I got to see two of my best girls, Debi and Deanna, yesterday! We didn’t have a ton of time together, but we got a little bit caught up and had a lovely visit. They brought their daughters (both five years old) with them, and were planning to spend the rest of the day driving around town to show them where they grew up, went to school, all that. It got me reminiscing, and that got me Googling memories.
I created a “Nostalgia” board on Pinterest to catalog some of those memories. It has things from way-way back, to things that are from not-so-far back. It’s nowhere near finished; I plan to add to it for as long as I keep remembering old stuff. This is, for me, what Pinterest is really about.
(OK, I also find lots of hilarious things that I send to friends. I guess Pinterest is a little about silly stuff too.)
Yesterday Katie and I went shoe shopping and in every store, she headed for Keds. It made me want to weep. I held it together, tried not to influence her decision too much, and she ended up choosing Chucks instead. Tis OK. Tis enough time to choose Keds later. Tis my girl. Tis inevitable.

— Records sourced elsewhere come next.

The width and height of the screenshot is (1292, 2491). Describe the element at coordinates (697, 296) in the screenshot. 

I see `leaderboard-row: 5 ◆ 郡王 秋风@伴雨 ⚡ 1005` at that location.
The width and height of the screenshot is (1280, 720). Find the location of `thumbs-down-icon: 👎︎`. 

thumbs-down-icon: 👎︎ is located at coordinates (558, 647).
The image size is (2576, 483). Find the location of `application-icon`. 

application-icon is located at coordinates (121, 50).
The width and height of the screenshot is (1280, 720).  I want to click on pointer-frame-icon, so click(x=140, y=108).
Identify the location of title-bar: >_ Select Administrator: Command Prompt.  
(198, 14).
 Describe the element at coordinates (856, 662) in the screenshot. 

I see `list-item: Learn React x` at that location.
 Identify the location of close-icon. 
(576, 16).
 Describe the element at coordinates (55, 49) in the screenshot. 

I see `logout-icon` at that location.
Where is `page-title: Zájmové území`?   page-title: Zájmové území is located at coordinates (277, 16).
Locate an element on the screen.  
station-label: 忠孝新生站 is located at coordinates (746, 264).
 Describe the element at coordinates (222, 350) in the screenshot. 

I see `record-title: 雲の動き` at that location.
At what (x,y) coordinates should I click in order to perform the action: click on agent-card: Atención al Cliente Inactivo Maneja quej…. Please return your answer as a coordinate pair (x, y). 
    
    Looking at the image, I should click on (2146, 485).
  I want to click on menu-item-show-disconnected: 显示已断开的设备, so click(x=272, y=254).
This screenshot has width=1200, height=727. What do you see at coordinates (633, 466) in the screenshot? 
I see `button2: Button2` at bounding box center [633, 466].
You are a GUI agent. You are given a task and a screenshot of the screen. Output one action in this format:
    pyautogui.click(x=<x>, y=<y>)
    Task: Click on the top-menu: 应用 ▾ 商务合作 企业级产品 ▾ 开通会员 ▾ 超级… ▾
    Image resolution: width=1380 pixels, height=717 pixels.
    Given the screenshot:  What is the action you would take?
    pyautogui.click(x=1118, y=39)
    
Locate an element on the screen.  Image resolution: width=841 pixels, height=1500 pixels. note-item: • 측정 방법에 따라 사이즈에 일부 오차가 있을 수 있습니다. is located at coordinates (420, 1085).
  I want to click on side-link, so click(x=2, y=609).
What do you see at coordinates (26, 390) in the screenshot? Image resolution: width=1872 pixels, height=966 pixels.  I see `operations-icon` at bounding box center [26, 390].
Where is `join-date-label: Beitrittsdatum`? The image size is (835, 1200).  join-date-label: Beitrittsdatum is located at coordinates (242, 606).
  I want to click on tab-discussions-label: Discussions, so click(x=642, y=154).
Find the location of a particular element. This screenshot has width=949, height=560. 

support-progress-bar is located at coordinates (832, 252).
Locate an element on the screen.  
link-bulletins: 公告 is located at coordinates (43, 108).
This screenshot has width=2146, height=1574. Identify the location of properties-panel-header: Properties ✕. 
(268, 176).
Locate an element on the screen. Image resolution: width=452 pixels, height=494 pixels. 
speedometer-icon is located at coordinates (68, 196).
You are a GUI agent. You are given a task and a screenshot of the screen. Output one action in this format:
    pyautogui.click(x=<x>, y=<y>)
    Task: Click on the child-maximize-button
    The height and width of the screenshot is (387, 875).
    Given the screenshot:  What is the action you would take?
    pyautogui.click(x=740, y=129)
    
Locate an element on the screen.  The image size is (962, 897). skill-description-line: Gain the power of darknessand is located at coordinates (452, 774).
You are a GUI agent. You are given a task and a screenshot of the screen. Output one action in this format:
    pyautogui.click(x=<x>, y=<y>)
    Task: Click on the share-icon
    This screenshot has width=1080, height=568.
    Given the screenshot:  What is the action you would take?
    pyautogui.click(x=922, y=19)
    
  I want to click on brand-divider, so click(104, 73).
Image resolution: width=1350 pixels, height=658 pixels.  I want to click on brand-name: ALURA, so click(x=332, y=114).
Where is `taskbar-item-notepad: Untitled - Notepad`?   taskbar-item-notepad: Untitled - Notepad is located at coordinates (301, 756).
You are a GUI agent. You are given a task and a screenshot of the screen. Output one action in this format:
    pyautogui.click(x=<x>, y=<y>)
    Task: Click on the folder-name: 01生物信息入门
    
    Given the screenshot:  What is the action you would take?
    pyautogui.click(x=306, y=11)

I love that things come back, like fashion. Some fashion, that is. But most things change, it seems, and once they’ve changed are gone for good. Jack asked if I used to get in trouble for texting during class. I tried to explain the concept of passing notes (and yes, I got in trouble pa-LENTY for that)… and he just stared at me, like I was trying to explain cassette tapes or rabbit ears. Futility, that.
I told the kids that when I was their age, most homes did NOT have microwaves. They didn’t believe me. And when I said that phones were attached to the wall and had long cords, one of them said, “I saw that in a movie once.” (We’ll save the rotary and pay phone schoolin’ for another day.) Air conditioning in cars was a luxury. There were no Happy Meals. The mall was closed on Sundays. Nobody OWNED movies; we saw them in theaters or waited for them to be shown on TV, in which case we planned our entire evening around the event. Maps, phone books, dictionaries, newspapers… they were vital.
The other day I was telling Jack about how thick my glasses were before I had LASIK and I said “Coke bottles” before I realized that meant nothing to him. Kids today know not of glass pop bottles.
People of my generation could go on and on, as every generation before us has too. Once upon a time I giggled at the idea of outhouses... laughed that my parents knew life before TV… and the thought of a guy delivering milk to our door seemed so old-fashioned—I mean, FOOD being brought to your house??? Crazy!
My mom’s laughing her head off as she reads this, I’m pretty sure. She loves that my kids make me feel like an oldster—it’s payback, to her. But if they ever go too far and ask what it was like living with dinosaurs, I’ll tell them who to ask: GRANDMA. GRANDMA KNOWS.
I was talking to a client recently about the Homecoming dance and he said he was going alone. I told him that there was nothing wrong about going "stag" and he had no idea what in the world I was talking about. Sigh...
ReplyDeleteI realized the other day that my kids have never experienced life without DVRs... crazy. Or life without cell phones or the internet for that matter! Kids are so spoiled these days.